O paradigma da execução ignora esse filtro político, permitindo que partes privadas possam litigar por causa de violações de disposições de execução do TRIPS a pretexto de violações das obrigações positivas prescritas no art. 1º. Com os anos de batalhas judiciais incessantes entre Anheuser-Busch e Budejovicy Budvar, muitas empresas foram incentivadas a utilizar os meios disponíveis para litigar em cada fórum. A Corte com a adoção do paradigma da execução teria assim um prenúncio de aumento do contencioso da propriedade intelectual com disputas enquadradas como denúncias de

direitos humanos, incluindo os casos que, sob o sistema atual, não teria sido litigado ou teriam sido resolvidos politicamente.
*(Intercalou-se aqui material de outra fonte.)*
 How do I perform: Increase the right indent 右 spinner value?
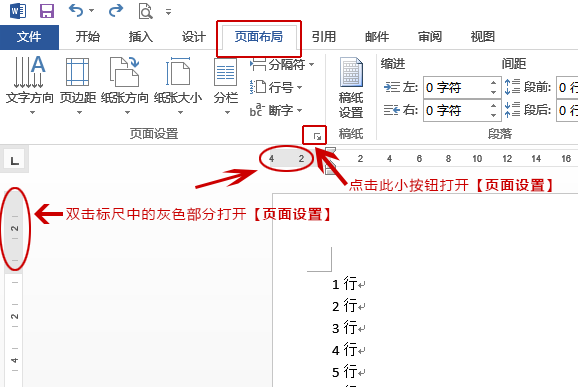494,105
O segundo ponto preocupante do paradigma da execução diz respeito aos desiguais recursos associados quando processos são remetidos à OMC e à Corte. Conquanto em ambos os tribunais recomendem respostas para Estados que violem os compromissos do Tratado, os poderes da Corte são mais amplos no âmbito da reparação, pois acórdãos recentes incluíam recomendações de reabrir processos judiciais arquivados e da revisão de leis internas. Além disso, indenizações por danos são geralmente inferiores a 10 000 euros, mas a Corte tem poder discricionário para conceder qualquer alívio financeiro. Em casos de propriedade intelectual, no entanto, os prêmios por prejuízos pecuniários podem assumir proporções gigantescas, sendo o maior recorde em quase 31 milhões. Alguns governos têm pagado essas quantias, outros não (LAURENCE, 2008).

Quando a Corte solicita aos tribunais nacionais a adoção de certos remédios, quando afirma que o art. 1º está sendo violado, existe a possibilidade de imposição de obrigações positivas significativas sobre os sistemas jurídicos nacionais. Se os países não adotarem as medidas que a Corte recomenda, os detentores de direitos, que sofreram violações, podem queixar-se perante a Corte requerendo uma compensação. Além disso, ao abrigo do novo acórdão de procedimento piloto, a Convenção poderia recomendar reformas sistemáticas beneficiando todos os detentores de direitos em situação similar. Em caso de contrabando e pirataria, por exemplo, a Corte poderia conceder grandes prêmios monetários para uma classe inteira de detentores de direitos, se os Estados não melhorarem os seus processos judiciais. Essas preocupações sugerem para se ter um equilíbrio, que a Corte deveria evitar interpretar o art. 1º para permitir aos proprietários de propriedade intelectual o desafio de se adequarem aos mecanismos internos.